/openAIprompts

This repository contains a Jupyter notebook that facilitates interaction with OpenAI's GPT-3.5 Turbo model.

Primary LanguageJupyter Notebook

OpenAI CHATGPT API Experiments

Introduction

This repository contains a Jupyter notebook designed to experiment with OpenAI's CHATGPT API. The notebook explores different ways to structure and prompt the model to achieve specific tasks, such as classifying customer service queries into primary and secondary categories.

Requirements

Prerequisites

  1. Python Environment: The code is written in Python and requires a Python 3.x environment.
  2. Python Libraries: Ensure you have the following libraries installed in your system:
    • os
    • openai
    • tiktoken
    • dotenv
  3. OpenAI API Key: You'll need an API key from OpenAI to interact with the service. Store it securely in an .env file or another secure location and make sure it's accessible to the notebook.

Code Explanation

Setup and Initialization

  • Library Imports: The necessary Python libraries for the code's operation are imported.
  • Environment Variable Loading: The code uses dotenv to load essential environment variables, particularly the OpenAI API key.

Function Definitions

  1. get_completion_from_messages(messages, model="gpt-3.5-turbo", temperature=0, max_tokens=500): This function is designed to send a series of messages to the OpenAI model and receive a structured response. It takes into account:
    • messages: A list of message objects containing a role (either "system" or "user") and content (the actual message).
    • model: The OpenAI model to use (default is "gpt-3.5-turbo").
    • temperature: Adjusts the randomness of the model's output.
    • max_tokens: Limits the length of the model's response.

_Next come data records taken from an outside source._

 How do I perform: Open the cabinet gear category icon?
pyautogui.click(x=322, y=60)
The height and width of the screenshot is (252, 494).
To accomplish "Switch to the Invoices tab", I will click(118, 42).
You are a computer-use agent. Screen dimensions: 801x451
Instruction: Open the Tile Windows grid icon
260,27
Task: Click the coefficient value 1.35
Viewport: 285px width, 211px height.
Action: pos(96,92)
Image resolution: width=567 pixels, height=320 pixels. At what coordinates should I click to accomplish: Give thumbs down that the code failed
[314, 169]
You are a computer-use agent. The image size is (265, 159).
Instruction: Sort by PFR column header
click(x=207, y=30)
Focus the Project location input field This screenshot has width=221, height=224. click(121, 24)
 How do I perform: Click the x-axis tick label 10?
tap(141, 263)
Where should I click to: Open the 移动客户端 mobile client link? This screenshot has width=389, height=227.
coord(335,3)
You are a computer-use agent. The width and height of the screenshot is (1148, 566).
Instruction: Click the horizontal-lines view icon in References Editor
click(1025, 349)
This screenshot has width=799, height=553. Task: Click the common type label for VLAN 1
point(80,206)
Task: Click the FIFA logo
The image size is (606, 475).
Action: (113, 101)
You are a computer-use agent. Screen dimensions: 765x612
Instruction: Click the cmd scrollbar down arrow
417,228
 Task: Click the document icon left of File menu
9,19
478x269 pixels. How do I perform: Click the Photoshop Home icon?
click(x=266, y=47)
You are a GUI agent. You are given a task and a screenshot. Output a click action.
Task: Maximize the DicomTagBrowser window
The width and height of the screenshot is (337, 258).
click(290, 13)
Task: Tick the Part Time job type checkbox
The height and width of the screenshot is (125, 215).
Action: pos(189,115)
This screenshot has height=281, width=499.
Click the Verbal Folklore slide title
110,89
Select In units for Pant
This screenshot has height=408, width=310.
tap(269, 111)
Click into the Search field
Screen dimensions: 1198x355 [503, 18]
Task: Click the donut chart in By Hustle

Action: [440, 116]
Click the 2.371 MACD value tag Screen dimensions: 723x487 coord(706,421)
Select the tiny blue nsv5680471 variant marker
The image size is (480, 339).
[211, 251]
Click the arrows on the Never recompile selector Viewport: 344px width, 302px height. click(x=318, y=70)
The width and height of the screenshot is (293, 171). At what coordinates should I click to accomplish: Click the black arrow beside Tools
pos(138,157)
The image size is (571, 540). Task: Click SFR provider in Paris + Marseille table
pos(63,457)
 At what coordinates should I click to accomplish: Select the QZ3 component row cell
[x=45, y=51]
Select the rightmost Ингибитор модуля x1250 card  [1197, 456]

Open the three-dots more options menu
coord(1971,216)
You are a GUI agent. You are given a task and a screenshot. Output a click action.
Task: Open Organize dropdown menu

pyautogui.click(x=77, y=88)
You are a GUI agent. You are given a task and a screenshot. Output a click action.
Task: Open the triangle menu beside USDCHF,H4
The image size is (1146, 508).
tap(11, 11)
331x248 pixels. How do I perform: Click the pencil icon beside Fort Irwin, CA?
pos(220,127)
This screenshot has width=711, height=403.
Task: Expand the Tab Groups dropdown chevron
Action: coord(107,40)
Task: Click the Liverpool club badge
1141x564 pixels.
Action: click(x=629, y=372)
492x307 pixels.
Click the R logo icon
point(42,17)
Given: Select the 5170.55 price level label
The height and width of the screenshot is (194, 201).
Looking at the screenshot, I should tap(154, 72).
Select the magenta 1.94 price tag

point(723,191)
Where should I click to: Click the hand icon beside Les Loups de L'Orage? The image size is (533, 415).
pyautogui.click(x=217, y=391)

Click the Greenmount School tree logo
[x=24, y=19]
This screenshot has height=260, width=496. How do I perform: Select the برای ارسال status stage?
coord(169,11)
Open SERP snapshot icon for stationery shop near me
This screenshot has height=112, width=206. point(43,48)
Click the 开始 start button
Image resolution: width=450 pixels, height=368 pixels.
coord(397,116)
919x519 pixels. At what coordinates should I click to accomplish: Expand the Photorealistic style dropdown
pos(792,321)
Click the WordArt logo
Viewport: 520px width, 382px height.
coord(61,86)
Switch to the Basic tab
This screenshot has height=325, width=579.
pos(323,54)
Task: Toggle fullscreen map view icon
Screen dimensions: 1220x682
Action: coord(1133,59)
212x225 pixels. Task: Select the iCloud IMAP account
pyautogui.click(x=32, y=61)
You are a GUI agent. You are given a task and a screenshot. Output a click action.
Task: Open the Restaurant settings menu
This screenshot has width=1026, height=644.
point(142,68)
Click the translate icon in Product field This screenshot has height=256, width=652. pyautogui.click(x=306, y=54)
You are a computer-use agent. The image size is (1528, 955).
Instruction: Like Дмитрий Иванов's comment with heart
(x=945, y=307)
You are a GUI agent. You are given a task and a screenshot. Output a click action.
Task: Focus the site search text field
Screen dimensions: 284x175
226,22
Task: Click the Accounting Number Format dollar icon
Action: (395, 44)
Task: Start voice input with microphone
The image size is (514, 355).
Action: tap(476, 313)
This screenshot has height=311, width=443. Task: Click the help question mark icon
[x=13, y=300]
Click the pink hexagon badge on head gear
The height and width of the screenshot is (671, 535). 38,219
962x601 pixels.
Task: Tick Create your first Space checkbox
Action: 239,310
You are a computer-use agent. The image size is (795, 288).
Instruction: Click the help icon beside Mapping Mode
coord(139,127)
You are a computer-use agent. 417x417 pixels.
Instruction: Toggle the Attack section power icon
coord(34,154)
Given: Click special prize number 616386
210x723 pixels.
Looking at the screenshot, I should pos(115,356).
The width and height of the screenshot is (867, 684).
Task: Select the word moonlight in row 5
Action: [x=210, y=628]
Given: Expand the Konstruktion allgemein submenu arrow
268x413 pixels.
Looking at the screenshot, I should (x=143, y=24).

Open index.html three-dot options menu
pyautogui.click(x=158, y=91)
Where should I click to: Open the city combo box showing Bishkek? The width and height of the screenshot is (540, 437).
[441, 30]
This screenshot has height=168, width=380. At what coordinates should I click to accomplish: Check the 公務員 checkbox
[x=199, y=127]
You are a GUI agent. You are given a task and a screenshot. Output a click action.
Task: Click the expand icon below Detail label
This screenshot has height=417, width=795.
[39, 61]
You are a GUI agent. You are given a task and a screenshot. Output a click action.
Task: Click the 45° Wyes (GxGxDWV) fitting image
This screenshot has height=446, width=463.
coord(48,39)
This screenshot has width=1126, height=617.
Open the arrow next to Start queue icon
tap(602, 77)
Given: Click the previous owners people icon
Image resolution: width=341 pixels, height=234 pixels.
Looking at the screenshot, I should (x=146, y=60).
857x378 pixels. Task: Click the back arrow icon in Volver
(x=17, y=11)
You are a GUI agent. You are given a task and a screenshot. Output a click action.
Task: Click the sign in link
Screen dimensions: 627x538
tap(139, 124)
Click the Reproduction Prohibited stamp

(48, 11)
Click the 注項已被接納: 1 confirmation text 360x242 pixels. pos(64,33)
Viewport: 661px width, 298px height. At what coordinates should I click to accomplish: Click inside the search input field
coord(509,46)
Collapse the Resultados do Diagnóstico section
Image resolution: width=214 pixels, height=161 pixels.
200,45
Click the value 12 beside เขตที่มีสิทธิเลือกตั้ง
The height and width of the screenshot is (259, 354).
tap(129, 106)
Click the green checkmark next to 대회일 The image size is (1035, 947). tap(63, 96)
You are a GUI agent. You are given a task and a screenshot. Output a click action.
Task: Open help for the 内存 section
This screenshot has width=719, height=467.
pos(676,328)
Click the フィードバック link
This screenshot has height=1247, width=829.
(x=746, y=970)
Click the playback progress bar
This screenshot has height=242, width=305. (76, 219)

Experiment with structured Prompts

  • The notebook demonstrates how to use a structured system message to guide the model's behavior. In this case, the system message instructs the model to classify customer service queries into primary and secondary categories.
  • Two examples are provided: 1.1 A user query about deleting a profile, which the model should classify. 1.2 A user query seeking information about flat screen TVs, which the model should also classify. By using a consistent system message and structuring user queries with a specific delimiter, the notebook aims to obtain consistent and accurate classifications from the model.

Usage Tips

  • The system_message provides the model with context and instructions. Adjusting this message can lead to different model behaviors.
  • The delimiter is used to clearly indicate the beginning and end of a user query. Ensure that user messages are properly delimited for accurate model responses.
  • Feel free to experiment with different user queries and observe how the model classifies them based on the provided system message.